"Faire de l'écrit politique un art"
Tel fut l'objectif de George Orwell en écrivant ses œuvres. La maxime est ici fort bien respectée ; il s'agit d'un texte léger, presque un conte pour enfants, avec pour fond la façon dont un régime totalitaire peut s'installer aux commandes.

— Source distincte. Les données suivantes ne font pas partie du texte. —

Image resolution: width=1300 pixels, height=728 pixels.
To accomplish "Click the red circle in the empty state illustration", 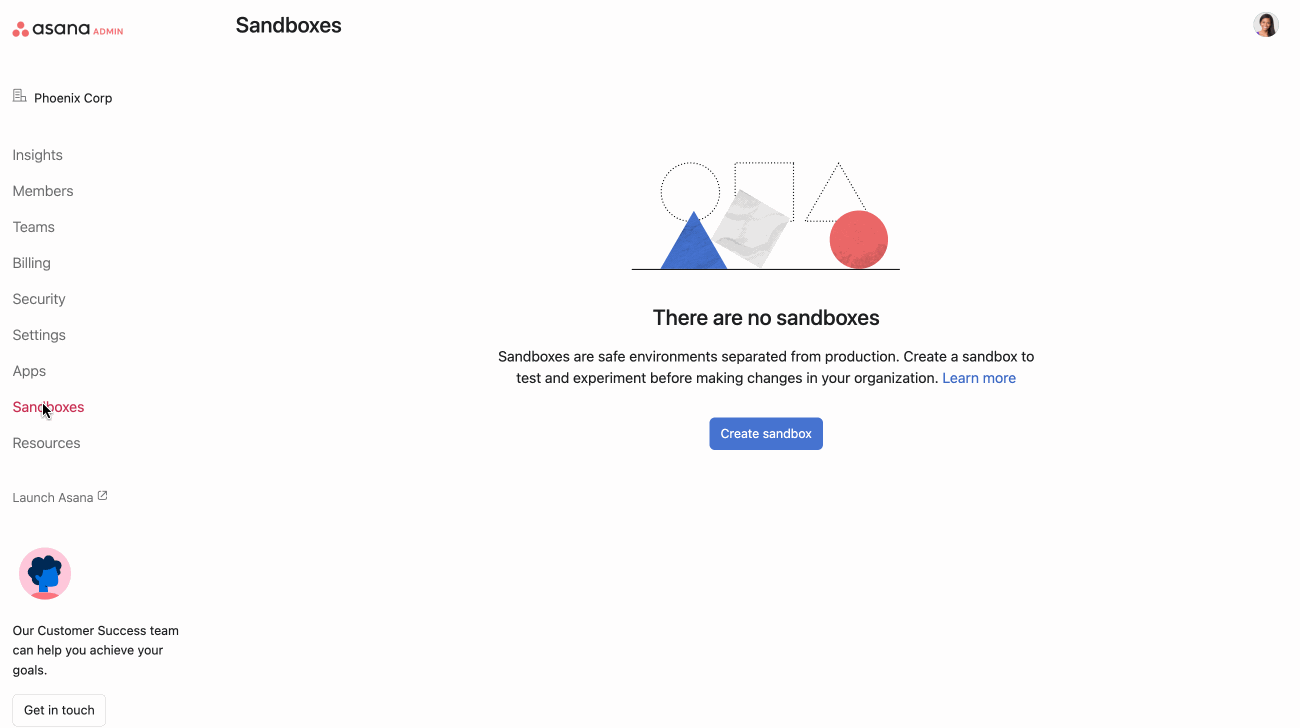I will click(x=857, y=240).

Il s'agit donc d'une histoire très métaphorique, ce qui rend l'oeuvre accessible à tous. Les enfants pourront la lire sans problème, mais ne comprendront pas le fond aussi bien qu'un lecteur plus âgé, cependant le livre constituera une bonne approche quant à la définition d'un régime totalitaire. Celle de Carl Friedrich est en effet totalement respectée : on a l'idéologie officielle incontestable => l'Animalisme ; le parti unique => les cochons ; le chef charismatique idolâtré => le cochon nommé Napoléon ; le monopole des moyens de communication => la propagande exercée par Brille-Babil le cochon ; le contrôle de l'économie => objectifs tels que construire un moulin, comparables aux plans quinquennaux d'Hitler. L'exercice de la Terreur, quant à lui, est formidablement mis en oeuvre par les chiens de Napoléon (comparables aux milices fascistes qui font de plus en plus de nostalgiques, allez savoir pourquoi).
On note même la présence d'une instrumentalisation de la peur et de la haine pour canaliser la violence du Peuple et les problèmes qu'il subit ; un des personnages, honni de tous, dont la nature est avilie par l'oligarchie, est comparable aux loups pendant le Moyen-Âge (présentés par l'Eglise comme des copies sataniques du chien pour diriger le peuple contre eux et ainsi en faire des boucs émissaires masquant les réels problèmes de la société, même chose pour le personnage Emmanuel Goldstein de 1984). Voilà où réside l'aspect politico-artistique de l'oeuvre.
La vocation d'Orwell est donc parfaitement retranscrite à travers La ferme des animaux, qui n'est cependant pas comparable à 1984 de par sa pauvreté (150 pages et une grosse police, c'est vraiment un tout petit livre, un conte comme dit plus haut). Il traite un seul sujet : la montée d'une oligarchie totalitariste au pouvoir, et ce sujet est absolument bien traité.
A mettre entre toutes les mains, même si ceux qui recherchent quelque chose de consistant devraient plutôt se tourner vers 1984, ou sur d'autres écrits d'Orwell. Sur n'importe quoi d'autre, en fait, s'ils ne veulent pas rester sur leur faim en bouclant le livre (il m'aura fallu trois jours pour le faire en lisant peu, c'est dire).